Emery's study has application beyond the field of Asian art. Through its analysis of the interplay between the construction of cultural legitimacy and the mechanisms of gendered exclusion, the book invites reflection on bigger nineteenth-century trends. In contrast to essentialising assumptions, the evidence suggests that men and women were attracted to similar kinds of objects: Emery cites a brilliant episode from the diaries of the suffragette, collector and art patron Louisine Havemeyer describing the delight that the renowned musician Lord Kitchener took in delicate porcelain; she also points out that the politician Georges Clemenceau, a key ally of d'Ennery, possessed his own collection of 3,500 Kogo figures from Japan (31). The gendered divergence in the late-nineteenth century was predicated on new ways of talking about collections, tied to scholarly protocols and new pedagogic institutions, rather than changes in collecting practices. In particular, the rise of professional networks and connoisseurship pushed women - and commercial intermediaries in general - out of the official narrative.

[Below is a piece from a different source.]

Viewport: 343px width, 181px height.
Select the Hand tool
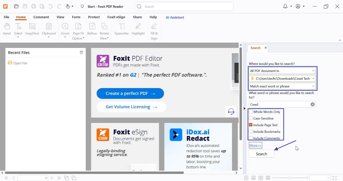point(7,30)
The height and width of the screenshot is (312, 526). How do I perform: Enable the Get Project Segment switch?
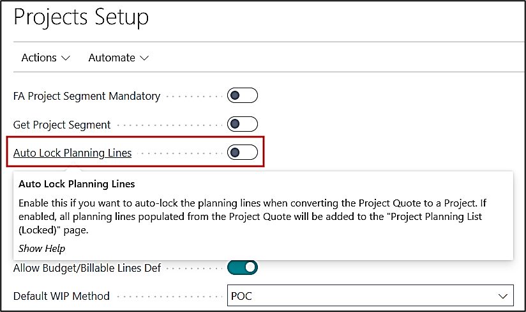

Reframing Japonisme will be essential reading for anyone working on nineteenth-century collecting as well as those researching the circulation of Asian objects in Europe. It demonstrates how sensitivity to other ways of performing an engagement with Japan - whether by loaning to exhibitions, displaying items in vitrines, posing for photographs in Japanese dress or hosting salons (like Judith Gautier's Asian Academy) - can uncover women's central role in these processes of mediation and discovery. "Interest in Japan crossed linguistic, ethnographic, decorative, fantastical and historical boundaries" (145). Emery's astonishingly broad range of sources and of erudition traverses many boundaries while maintaining a cohesive argument. More might be said about the appeal of Buddhism - comparative religion was a topic of deep interest to collectors like Henri de Cernuschi and Émile Guimet - and one wonders about women's engagement with Japanese spiritual beliefs. But this is an ingenious and inspiring intervention that requires us to go much further: "Initiators, partners, muses, artists, we have everything to gain from continuing to expand the frame of Japonisme to include women and their often unsung contributions" (220).
Note:
[1] Julie M. Johnson: Memory Factory: The Forgotten Women Artists of Vienna 1900, West Lafayette 2012.